O governo iniciou a implantação do Plano Nacional de Identificação Individual de Bovinos e Búfalos, com execução prevista até 2032. A recomendação do estudo é que frigoríficos e compradores avancem desde já no controle dos fornecedores indiretos, sem esperar a identificação obrigatória de todos os animais.

A carne brasileira ainda enfrenta outro impasse com a União Europeia, que não deve ser confundido com o EUDR. Além da origem ambiental, o bloco exige garantias sobre o controle de determinados antimicrobianos durante todo o ciclo de vida dos animais. A Comissão Europeia anunciou a retirada do Brasil da lista de países autorizados a fornecer carnes e outros produtos de origem animal a partir de 3 de setembro de 2026, caso não considere suficientes as garantias apresentadas.
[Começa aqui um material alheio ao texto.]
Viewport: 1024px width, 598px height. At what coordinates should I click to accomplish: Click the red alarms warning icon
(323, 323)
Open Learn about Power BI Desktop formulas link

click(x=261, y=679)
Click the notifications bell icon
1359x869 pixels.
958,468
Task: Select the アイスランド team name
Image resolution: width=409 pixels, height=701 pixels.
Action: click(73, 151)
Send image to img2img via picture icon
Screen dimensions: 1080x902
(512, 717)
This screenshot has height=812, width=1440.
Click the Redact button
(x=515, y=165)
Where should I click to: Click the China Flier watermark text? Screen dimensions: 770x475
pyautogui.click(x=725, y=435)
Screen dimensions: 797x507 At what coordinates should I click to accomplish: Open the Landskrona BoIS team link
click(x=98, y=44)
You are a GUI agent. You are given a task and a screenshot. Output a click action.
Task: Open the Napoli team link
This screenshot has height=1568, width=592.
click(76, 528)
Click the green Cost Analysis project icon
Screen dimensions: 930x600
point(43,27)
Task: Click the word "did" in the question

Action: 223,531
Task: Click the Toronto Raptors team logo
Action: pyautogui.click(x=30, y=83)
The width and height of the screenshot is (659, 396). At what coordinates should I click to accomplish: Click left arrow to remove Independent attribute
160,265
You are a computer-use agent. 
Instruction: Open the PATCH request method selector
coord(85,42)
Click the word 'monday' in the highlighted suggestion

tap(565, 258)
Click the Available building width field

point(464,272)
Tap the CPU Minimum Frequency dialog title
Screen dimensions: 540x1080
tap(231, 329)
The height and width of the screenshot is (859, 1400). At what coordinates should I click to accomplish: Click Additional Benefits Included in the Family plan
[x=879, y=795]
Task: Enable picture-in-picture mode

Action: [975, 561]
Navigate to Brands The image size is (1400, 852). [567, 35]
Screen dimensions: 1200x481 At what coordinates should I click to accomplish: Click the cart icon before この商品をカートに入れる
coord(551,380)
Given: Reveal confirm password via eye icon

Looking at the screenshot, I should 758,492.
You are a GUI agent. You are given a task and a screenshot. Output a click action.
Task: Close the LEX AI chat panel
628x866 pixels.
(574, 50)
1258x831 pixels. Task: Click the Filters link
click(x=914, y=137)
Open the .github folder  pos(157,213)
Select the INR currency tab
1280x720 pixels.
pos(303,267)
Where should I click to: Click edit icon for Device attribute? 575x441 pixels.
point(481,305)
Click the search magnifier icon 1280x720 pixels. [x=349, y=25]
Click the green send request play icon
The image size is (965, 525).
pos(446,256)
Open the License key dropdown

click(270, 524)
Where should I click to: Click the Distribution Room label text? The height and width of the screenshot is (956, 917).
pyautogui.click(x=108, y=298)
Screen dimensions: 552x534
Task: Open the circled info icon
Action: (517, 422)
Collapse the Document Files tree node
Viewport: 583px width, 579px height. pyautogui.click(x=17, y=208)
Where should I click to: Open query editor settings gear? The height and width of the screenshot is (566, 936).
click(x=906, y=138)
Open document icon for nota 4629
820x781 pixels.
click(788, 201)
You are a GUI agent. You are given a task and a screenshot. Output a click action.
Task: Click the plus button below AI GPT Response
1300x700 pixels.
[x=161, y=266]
O governo brasileiro sustenta que possui um sistema oficial confiável e que somente certificará produtos que cumprirem integralmente as exigências europeias. O ponto de divergência é a cobrança de uma comprovação prévia para medidas implementadas progressivamente ao longo do ciclo produtivo. Na avicultura, esse ciclo pode ser concluído em cerca de 40 dias; na bovinocultura, a formação de animais plenamente elegíveis pode levar dois anos ou mais.

Assim, a carne brasileira enfrenta duas frentes distintas na Europa: a ambiental, relacionada ao desmatamento e à rastreabilidade da propriedade de origem; e a sanitária, ligada ao uso de antimicrobianos durante a vida do animal. A unificação dos sistemas proposta pelo WRI ajudaria principalmente na primeira frente. Para o produtor, o resultado dependerá de como essa integração será implementada, de quem pagará pela adaptação e de sua capacidade de reduzir burocracia, em vez de acrescentar uma nova camada de exigências ao campo.